Manchmal ist bei einem wegen eines scheinbaren "False Starts" abgebrochenen Spielzug nicht alles so, wie es auf den ersten Blick scheint, und so haben die Fans der Offense in solchen Fällen immer die leise Hoffnung, dass die folgende Beratung der Schiedsrichter etwas anderes ergibt: Dass nämlich vor der Bewegung des Angreifers ein Verteidiger sich vorwärts bewegt, einen Gegenspieler berührt und der Offensive Lineman nur darauf reagiert hat. Dann hätten wir nämlich ein "Encroachment" der Defense, und es ginge fünf Yards in die andere Richtung zugunsten der Angreifer.
Wichtig hierbei ist aber die Berührung, ansonsten darf ein Verteidiger sich nicht nur auf seiner Seite des Balles beliebig bewegen. Er darf tatsächlich auch munter die gedachte Anspiellinie überschreiten, wenn er keinen Gegner berührt. Er darf dort allerdings nicht sein, während der Ball angespielt wird, dann ist er "offside". Und deswegen deuten Abwehrspieler in der Praxis solche Manöver auch nur an (zum Beispiel, um einen Gegner zum "False Start" zu verleiten).
Denn im Umkehrschluss bedeutet dies, dass der Center einfach genau in dem Moment, in dem ein Verteidiger über die Linie geraten ist, den Ball anspielen sollte. Die gelbe Flagge fliegt dann neben ihm, und für die Angriffsmannschaft startet ein Spielzug ohne jedes Risiko. Klar, der Quarterback muss den unvermittelt angespielten Ball erst einmal zu fassen bekommen - er kann aber ohne Rücksicht auf Verluste jedes Risiko eingehen. Kein Fumble, keine Interception würde zählen, wohl aber der erspielte Raumgewinn. Und wenn der geringer als fünf Yards wäre, kann man immer noch verlangen, den Gegner mit diesen fünf Yards zu bestrafen.
Theoretisch gilt dies in der Form für alle Spielzüge, bei denen ein Foul begangen wird. Allerdings ist es selten für alle Akteure so schnell und einfach im laufenden Spielgeschehen ersichtlich, wer welches Foul begangen hat. Eine gefoulte Mannschaft jedenfalls hat dank der Vorteilsregel im weiteren Verlauf kein Risiko mehr. Holt sie als Offense wesentlich mehr Yards, als die Strafe ausmachen würde, lehnt sie einfach die Strafe ab und lässt den Spielzug ganz normal werten. Hat sie als Verteidigung den Ballträger weit zurück geworfen, kann sie genauso verfahren. In den allermeisten Fällen liegt die sinnvolle Lösung klar auf der Hand. In der Praxis schlagen gleich die Schiedsrichter dem Kapitän der gefoulten Mannschaft die offensichtlich nahe liegende Lösung vor, und der muss diese bloß abnicken.

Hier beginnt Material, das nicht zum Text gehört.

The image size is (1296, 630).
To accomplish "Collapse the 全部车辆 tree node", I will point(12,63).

Meist sind die Straf-Yards wertvoller als der gespielte Spielzug, aber es gibt auch andere Fälle, bei denen genauer überlegt werden muss. Dies hängt damit zusammen, dass ein Spielzug mit Foul nicht als einer der vier Versuche angerechnet wird. Daraus folgt, dass für den Angriff fast immer die Straf-Yards vorteilhafter sind, weil ja zusätzlich der Versuch auch noch wiederholt werden darf. Was anderes ist natürlich, wenn man das neue First Down erzielt hat, aber die Strafe dafür nicht ausreichen würde. Bei einem Touchdown übrigens verfällt die Strafe nicht, sondern wird dem Gegner vor dem folgenden Kickoff zusätzlich aufgebrummt. Wer aber mit Football-Fans eine schöne philosophische Diskussion starten will, kann ja mal fragen, was man am besten tut, wenn man ein Field Goal erzielt hat, durch ein Foul des Gegners dabei aber bei Verzicht auf die drei Punkte auch das Anrecht auf vier neue Versuche und die Hoffnung auf den Touchdown hätte...

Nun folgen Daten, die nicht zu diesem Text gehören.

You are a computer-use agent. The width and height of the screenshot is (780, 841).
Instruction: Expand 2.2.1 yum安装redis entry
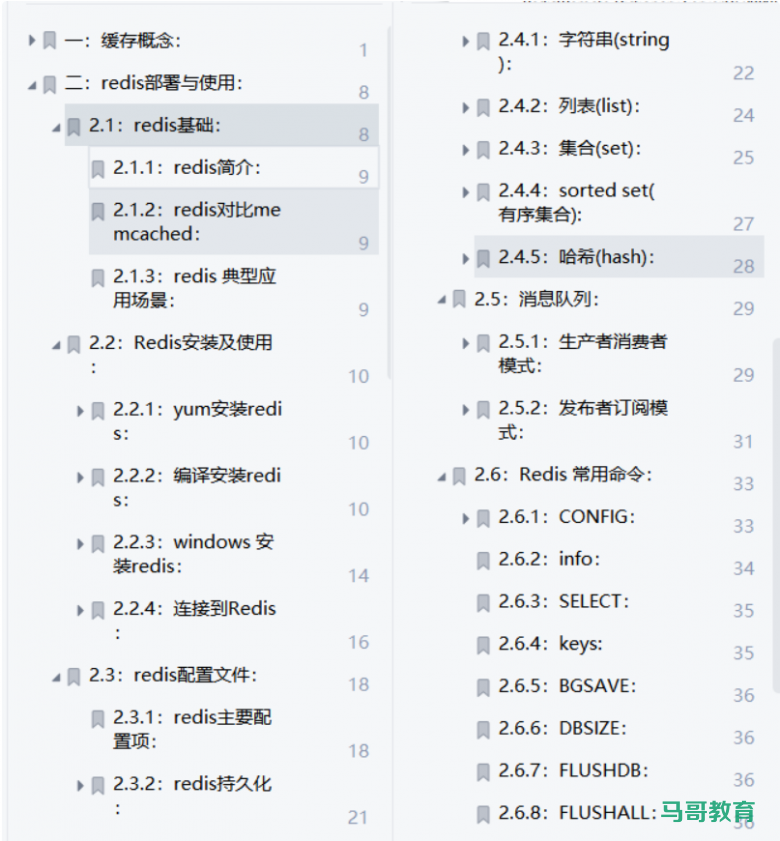click(80, 411)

Für die Verteidiger gibt es solche "Gretchenfragen" häufiger. Hat der Gegner im dritten Versuch trotz Foul kein neues First Down geschafft und ist weit entfernt davon, ist es zum Beispiel angeraten, ihn in den vierten Versuch gehen zu lassen, statt ihm - wenn auch von weiter hinten - eine Wiederholung zu gestatten. Hat man ihn schon in einem ersten Versuch zurückgeworfen, kann auch bei einem zweiten Versuch die Ablehnung der Strafe schon höchst sinnvoll sein. Einen dritten Versuch zu erzwingen, bei dem auf einen Schlag zum Beispiel 20 Yards zu holen wären, ist nicht nur mathematisch die bessere Option, als den Gegner insgesamt 25 Yards mit zweitem und drittem Versuch holen zu lassen. 20 Yards sind in einem Spielzug mit einem geplanten Lauf ohne einen kapitalen Abwehrfehler kaum möglich - man könnte sich also ziemlich sicher auf einen Pass des Gegners einstellen.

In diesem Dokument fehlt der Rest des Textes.